start Text

On 26.06.19 10:13, Oscar Salvador wrote:
> On Tue, Jun 25, 2019 at 10:49:10AM +0200, David Hildenbrand wrote:
>> On 25.06.19 09:52, Oscar Salvador wrote:
>>> Physical memory hotadd has to allocate a memmap (struct page array) for
>>> the newly added memory section. Currently, alloc_pages_node() is used
>>> for those allocations.
>>>
>>> This has some disadvantages:
>>>  a) an existing memory is consumed for that purpose
>>>     (~2MB per 128MB memory section on x86_64)
>>>  b) if the whole node is movable then we have off-node struct pages
>>>     which has performance drawbacks.
>>>
>>> a) has turned out to be a problem for memory hotplug based ballooning
>>>    because the userspace might not react in time to online memory while
>>>    the memory consumed during physical hotadd consumes enough memory to
>>>    push system to OOM. 31bc3858ea3e ("memory-hotplug: add automatic onlining
>>>    policy for the newly added memory") has been added to workaround that
>>>    problem.

end Text

**Request**
Rewrite the paragraph of the text that begins "a) has turned out to be a problem" more briefly, keeping its main facts. The lines that come next are from a separate source.

start Material

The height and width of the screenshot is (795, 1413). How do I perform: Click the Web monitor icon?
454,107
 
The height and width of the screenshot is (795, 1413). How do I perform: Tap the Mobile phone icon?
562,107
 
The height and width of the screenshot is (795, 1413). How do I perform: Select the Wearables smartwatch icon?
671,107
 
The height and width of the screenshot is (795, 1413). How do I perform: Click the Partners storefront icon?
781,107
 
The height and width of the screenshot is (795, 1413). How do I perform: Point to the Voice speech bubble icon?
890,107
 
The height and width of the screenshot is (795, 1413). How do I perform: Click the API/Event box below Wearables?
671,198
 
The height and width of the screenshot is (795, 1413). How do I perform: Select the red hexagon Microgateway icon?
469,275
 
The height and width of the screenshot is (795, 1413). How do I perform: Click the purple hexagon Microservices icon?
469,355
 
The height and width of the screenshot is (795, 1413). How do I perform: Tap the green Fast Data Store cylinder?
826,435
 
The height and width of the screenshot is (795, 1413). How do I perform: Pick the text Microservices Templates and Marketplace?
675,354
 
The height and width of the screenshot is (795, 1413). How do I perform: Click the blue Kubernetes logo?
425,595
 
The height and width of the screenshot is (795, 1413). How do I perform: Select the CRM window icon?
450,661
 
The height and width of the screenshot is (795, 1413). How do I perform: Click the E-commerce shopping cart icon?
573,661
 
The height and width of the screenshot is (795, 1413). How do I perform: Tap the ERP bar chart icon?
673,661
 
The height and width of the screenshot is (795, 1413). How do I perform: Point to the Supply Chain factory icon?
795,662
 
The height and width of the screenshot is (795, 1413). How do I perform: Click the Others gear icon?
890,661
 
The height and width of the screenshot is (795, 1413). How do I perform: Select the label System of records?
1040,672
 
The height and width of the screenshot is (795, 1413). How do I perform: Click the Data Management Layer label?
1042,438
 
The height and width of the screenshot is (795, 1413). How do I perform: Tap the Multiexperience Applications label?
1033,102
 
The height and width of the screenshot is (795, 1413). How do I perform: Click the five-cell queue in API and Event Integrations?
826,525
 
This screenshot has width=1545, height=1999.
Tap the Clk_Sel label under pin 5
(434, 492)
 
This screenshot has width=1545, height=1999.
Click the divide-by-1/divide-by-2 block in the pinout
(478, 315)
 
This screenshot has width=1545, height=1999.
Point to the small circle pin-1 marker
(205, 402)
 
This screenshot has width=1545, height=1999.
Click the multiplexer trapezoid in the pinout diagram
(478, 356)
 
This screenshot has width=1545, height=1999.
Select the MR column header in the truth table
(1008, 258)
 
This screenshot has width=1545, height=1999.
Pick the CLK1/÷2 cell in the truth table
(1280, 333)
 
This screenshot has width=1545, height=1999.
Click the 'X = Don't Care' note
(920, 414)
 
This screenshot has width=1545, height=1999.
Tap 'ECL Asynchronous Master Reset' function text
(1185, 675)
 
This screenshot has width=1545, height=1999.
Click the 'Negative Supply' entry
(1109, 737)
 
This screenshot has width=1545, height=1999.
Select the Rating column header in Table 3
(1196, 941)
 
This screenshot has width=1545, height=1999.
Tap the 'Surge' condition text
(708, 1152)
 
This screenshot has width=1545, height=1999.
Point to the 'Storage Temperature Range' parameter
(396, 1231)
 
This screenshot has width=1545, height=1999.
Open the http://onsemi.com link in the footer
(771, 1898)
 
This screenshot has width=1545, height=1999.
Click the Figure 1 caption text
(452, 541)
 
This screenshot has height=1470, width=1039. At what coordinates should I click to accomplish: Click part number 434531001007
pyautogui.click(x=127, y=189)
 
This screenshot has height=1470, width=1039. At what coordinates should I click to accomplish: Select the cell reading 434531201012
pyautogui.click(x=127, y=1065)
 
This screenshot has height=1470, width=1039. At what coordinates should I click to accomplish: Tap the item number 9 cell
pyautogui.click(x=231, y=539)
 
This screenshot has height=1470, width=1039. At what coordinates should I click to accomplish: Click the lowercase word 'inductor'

end Material

**Exercise solution**
Disadvantage a) caused trouble for ballooning based on memory hotplug. Userspace may not online memory in time, while the memory used up during physical hotadd can push the system to OOM. Commit 31bc3858ea3e ("memory-hotplug: add automatic onlining policy for the newly added memory") was added to work around this.